◆ **DATA EXTRACTS**:
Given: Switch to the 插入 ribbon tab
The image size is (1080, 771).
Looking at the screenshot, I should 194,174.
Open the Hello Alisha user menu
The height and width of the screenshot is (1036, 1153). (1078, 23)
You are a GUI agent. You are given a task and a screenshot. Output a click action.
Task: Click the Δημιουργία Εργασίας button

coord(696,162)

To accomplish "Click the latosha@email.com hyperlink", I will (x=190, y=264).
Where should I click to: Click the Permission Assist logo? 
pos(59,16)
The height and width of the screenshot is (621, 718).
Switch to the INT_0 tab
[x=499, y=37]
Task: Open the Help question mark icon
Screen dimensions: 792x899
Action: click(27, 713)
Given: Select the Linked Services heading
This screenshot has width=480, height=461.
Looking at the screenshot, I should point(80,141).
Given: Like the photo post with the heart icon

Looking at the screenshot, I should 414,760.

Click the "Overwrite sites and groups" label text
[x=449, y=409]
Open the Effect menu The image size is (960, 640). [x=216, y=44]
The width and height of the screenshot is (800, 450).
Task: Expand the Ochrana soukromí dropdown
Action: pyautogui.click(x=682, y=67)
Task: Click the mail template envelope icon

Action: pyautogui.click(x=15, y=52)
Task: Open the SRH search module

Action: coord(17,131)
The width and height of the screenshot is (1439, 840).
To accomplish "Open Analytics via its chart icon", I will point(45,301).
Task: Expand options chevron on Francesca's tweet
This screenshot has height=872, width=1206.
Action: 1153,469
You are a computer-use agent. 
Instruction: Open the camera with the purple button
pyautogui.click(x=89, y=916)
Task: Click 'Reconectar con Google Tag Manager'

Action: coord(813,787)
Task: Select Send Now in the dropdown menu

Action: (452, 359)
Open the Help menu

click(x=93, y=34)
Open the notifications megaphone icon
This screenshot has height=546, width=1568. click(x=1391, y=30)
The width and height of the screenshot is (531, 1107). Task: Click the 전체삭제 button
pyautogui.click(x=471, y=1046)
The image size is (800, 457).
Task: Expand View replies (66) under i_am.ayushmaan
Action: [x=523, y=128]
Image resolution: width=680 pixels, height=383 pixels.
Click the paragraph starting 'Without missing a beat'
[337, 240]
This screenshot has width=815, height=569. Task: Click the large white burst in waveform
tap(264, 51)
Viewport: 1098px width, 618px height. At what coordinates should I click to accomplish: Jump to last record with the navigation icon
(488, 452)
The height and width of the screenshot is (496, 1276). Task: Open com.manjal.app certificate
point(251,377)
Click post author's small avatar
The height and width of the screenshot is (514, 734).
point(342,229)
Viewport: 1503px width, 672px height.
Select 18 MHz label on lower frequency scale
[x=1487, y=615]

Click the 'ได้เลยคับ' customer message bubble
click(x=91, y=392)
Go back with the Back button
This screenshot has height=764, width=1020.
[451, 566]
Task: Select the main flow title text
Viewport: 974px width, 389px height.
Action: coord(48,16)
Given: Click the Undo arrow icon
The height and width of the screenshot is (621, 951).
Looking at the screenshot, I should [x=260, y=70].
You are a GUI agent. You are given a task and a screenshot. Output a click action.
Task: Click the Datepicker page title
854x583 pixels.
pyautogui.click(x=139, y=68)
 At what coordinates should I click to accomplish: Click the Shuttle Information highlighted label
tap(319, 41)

◆ **ABOUT THIS TASK**: Give every record again, exactly as it appears.

◆ **OUTPUT FOR THIS EXERCISE**:
Given: Switch to the 插入 ribbon tab
The image size is (1080, 771).
Looking at the screenshot, I should 194,174.
Open the Hello Alisha user menu
The height and width of the screenshot is (1036, 1153). (1078, 23)
You are a GUI agent. You are given a task and a screenshot. Output a click action.
Task: Click the Δημιουργία Εργασίας button

coord(696,162)

To accomplish "Click the latosha@email.com hyperlink", I will (x=190, y=264).
Where should I click to: Click the Permission Assist logo? 
pos(59,16)
The height and width of the screenshot is (621, 718).
Switch to the INT_0 tab
[x=499, y=37]
Task: Open the Help question mark icon
Screen dimensions: 792x899
Action: click(27, 713)
Given: Select the Linked Services heading
This screenshot has width=480, height=461.
Looking at the screenshot, I should point(80,141).
Given: Like the photo post with the heart icon

Looking at the screenshot, I should 414,760.

Click the "Overwrite sites and groups" label text
[x=449, y=409]
Open the Effect menu The image size is (960, 640). [x=216, y=44]
The width and height of the screenshot is (800, 450).
Task: Expand the Ochrana soukromí dropdown
Action: pyautogui.click(x=682, y=67)
Task: Click the mail template envelope icon

Action: pyautogui.click(x=15, y=52)
Task: Open the SRH search module

Action: coord(17,131)
The width and height of the screenshot is (1439, 840).
To accomplish "Open Analytics via its chart icon", I will point(45,301).
Task: Expand options chevron on Francesca's tweet
This screenshot has height=872, width=1206.
Action: 1153,469
You are a computer-use agent. 
Instruction: Open the camera with the purple button
pyautogui.click(x=89, y=916)
Task: Click 'Reconectar con Google Tag Manager'

Action: coord(813,787)
Task: Select Send Now in the dropdown menu

Action: (452, 359)
Open the Help menu

click(x=93, y=34)
Open the notifications megaphone icon
This screenshot has height=546, width=1568. click(x=1391, y=30)
The width and height of the screenshot is (531, 1107). Task: Click the 전체삭제 button
pyautogui.click(x=471, y=1046)
The image size is (800, 457).
Task: Expand View replies (66) under i_am.ayushmaan
Action: [x=523, y=128]
Image resolution: width=680 pixels, height=383 pixels.
Click the paragraph starting 'Without missing a beat'
[337, 240]
This screenshot has width=815, height=569. Task: Click the large white burst in waveform
tap(264, 51)
Viewport: 1098px width, 618px height. At what coordinates should I click to accomplish: Jump to last record with the navigation icon
(488, 452)
The height and width of the screenshot is (496, 1276). Task: Open com.manjal.app certificate
point(251,377)
Click post author's small avatar
The height and width of the screenshot is (514, 734).
point(342,229)
Viewport: 1503px width, 672px height.
Select 18 MHz label on lower frequency scale
[x=1487, y=615]

Click the 'ได้เลยคับ' customer message bubble
click(x=91, y=392)
Go back with the Back button
This screenshot has height=764, width=1020.
[451, 566]
Task: Select the main flow title text
Viewport: 974px width, 389px height.
Action: coord(48,16)
Given: Click the Undo arrow icon
The height and width of the screenshot is (621, 951).
Looking at the screenshot, I should [x=260, y=70].
You are a GUI agent. You are given a task and a screenshot. Output a click action.
Task: Click the Datepicker page title
854x583 pixels.
pyautogui.click(x=139, y=68)
 At what coordinates should I click to accomplish: Click the Shuttle Information highlighted label
tap(319, 41)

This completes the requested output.